UnitedHealth Was Not Always Comp Crazy
The Catamaran acquisition put Optum
into the workers’ comp business in a sizable way. That is because right before
UnitedHealth consumed the PBM, Catamaran purchased Healthcare Solutions, which
serves as a workers’ comp PBM and claims management resource for workers’ comp
and auto insurance carriers, TPAs, health plans and self-insured employers.
That was not always the case, though,
according to a Sept. 3 posting in the Managed Care Matters blog. Writing on his
blog well before anyone mentioned Helios, Joseph Paduda, the Madison,
Conn.-based principal of Health Strategy Associates, said UnitedHealth
previously had avoided workers’ comp but that changed with Catamaran coming
into the fold.
“Catamaran (now OptumRx) has
substantial share in the workers’ comp PBM space, with total Rx revenues likely
in the $650 to $750 million range, spread among its network rental business,
PBM Cypress Care, Ohio BWC services and other governmental work. Adding
Healthcare Solutions’ other services pushes total work comp revenues closer to
the billion-dollar mark,” he wrote. While UnitedHealth had some bad experiences
in the workers’ comp space in the 1990s and had sold off related business over
the last few decades, the business is more appealing now.

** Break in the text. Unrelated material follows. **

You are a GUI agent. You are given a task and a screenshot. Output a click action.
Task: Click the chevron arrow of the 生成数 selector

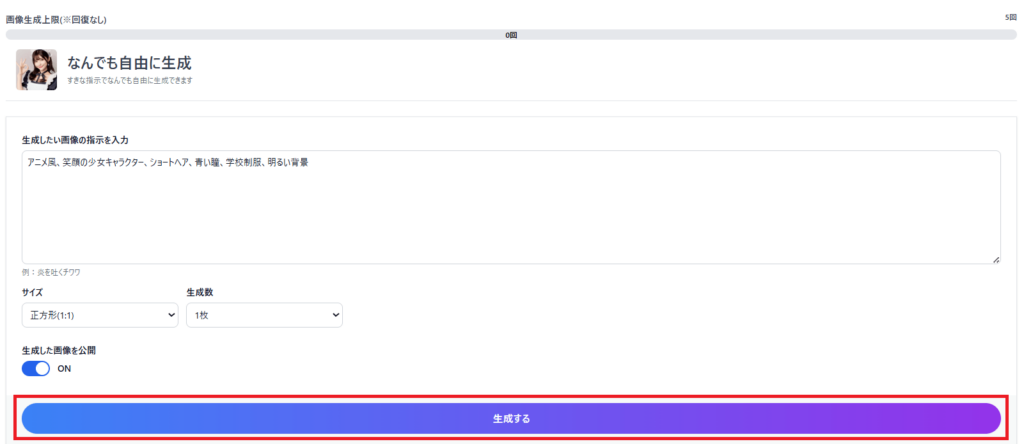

Paduda noted that the health reform law
put even more regulation on the back of health plans. “In contrast, work comp
regulatory risk, while significant, is limited to what individual states do. If
one state makes a change, it has zero impact on the others, thereby minimizing
regulatory risk.” He says other “nice things” about UnitedHealth’s workers’
comp business include that it “is a fee business, without insurance risk;
margins are pretty healthy, a lot higher than group/governmental programs; it
has scale; when all the dollars are combined it’s a substantial player; minimal
investment is required as the businesses are mature and operating pretty
successfully with experienced management and solid brands.”